▶ [EXERCISE DIRECTIONS]:
Can you swap "element" for "item" in everything from the line containing "What do you see at coordinates (276, 169)" down to the line containing "so click(x=548, y=304).", and give back only those lines with nothing else changed?
[Start of ITEMS]
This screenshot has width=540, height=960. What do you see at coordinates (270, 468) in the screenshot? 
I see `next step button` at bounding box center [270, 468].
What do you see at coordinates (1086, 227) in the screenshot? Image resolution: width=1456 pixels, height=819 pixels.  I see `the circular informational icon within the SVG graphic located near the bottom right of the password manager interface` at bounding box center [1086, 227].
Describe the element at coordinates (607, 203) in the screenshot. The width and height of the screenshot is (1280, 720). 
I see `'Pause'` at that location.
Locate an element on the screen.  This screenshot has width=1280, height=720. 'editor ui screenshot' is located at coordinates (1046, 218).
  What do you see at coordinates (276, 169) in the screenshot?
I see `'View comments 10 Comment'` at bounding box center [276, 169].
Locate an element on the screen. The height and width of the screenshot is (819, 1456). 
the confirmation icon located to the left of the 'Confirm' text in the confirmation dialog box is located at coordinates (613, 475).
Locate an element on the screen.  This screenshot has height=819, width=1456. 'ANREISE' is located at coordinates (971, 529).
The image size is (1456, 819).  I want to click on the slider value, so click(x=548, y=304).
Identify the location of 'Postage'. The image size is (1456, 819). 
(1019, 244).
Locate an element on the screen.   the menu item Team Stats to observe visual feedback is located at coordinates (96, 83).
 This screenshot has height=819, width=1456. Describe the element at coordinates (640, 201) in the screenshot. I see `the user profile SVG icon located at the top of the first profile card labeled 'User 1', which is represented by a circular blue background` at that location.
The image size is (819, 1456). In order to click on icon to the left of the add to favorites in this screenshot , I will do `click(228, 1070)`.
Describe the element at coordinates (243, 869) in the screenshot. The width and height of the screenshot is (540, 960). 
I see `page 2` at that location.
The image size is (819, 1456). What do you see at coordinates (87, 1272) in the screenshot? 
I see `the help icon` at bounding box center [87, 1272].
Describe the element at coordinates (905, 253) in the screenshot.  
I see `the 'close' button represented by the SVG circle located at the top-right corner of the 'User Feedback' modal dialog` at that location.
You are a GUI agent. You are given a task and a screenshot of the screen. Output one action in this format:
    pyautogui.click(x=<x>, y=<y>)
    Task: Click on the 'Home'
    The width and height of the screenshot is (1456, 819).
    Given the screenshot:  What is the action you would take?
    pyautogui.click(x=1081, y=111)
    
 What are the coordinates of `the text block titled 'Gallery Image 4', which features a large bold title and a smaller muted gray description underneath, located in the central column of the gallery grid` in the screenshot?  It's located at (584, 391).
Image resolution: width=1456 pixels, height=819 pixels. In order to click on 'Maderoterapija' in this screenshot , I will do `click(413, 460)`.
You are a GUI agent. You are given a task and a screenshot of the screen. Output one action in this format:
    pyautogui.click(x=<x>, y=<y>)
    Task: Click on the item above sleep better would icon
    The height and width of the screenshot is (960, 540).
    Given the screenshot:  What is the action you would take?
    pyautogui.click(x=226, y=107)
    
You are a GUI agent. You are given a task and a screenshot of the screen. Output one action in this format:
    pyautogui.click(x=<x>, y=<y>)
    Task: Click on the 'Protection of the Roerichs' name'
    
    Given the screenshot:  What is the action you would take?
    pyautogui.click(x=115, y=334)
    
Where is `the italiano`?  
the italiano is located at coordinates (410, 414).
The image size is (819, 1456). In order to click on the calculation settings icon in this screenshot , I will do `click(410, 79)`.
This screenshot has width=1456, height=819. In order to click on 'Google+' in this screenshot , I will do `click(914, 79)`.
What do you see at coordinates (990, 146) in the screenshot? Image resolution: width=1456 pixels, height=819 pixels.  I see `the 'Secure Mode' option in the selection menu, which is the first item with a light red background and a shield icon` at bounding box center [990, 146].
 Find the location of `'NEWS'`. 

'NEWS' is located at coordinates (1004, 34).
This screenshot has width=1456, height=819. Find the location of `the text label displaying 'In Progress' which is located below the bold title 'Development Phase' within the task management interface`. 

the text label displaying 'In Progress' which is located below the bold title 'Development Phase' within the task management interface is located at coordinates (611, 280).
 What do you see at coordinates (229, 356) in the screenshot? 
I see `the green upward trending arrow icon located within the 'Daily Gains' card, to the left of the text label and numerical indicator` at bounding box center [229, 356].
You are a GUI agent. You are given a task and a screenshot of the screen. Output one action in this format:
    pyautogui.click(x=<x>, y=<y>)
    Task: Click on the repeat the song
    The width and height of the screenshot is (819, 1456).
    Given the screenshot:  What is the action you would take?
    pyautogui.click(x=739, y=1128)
[End of ITEMS]
▶ [OUTPUT]:
  What do you see at coordinates (276, 169) in the screenshot?
I see `'View comments 10 Comment'` at bounding box center [276, 169].
Locate an item on the screen. The height and width of the screenshot is (819, 1456). 
the confirmation icon located to the left of the 'Confirm' text in the confirmation dialog box is located at coordinates (613, 475).
Locate an item on the screen.  This screenshot has height=819, width=1456. 'ANREISE' is located at coordinates (971, 529).
The image size is (1456, 819).  I want to click on the slider value, so click(x=548, y=304).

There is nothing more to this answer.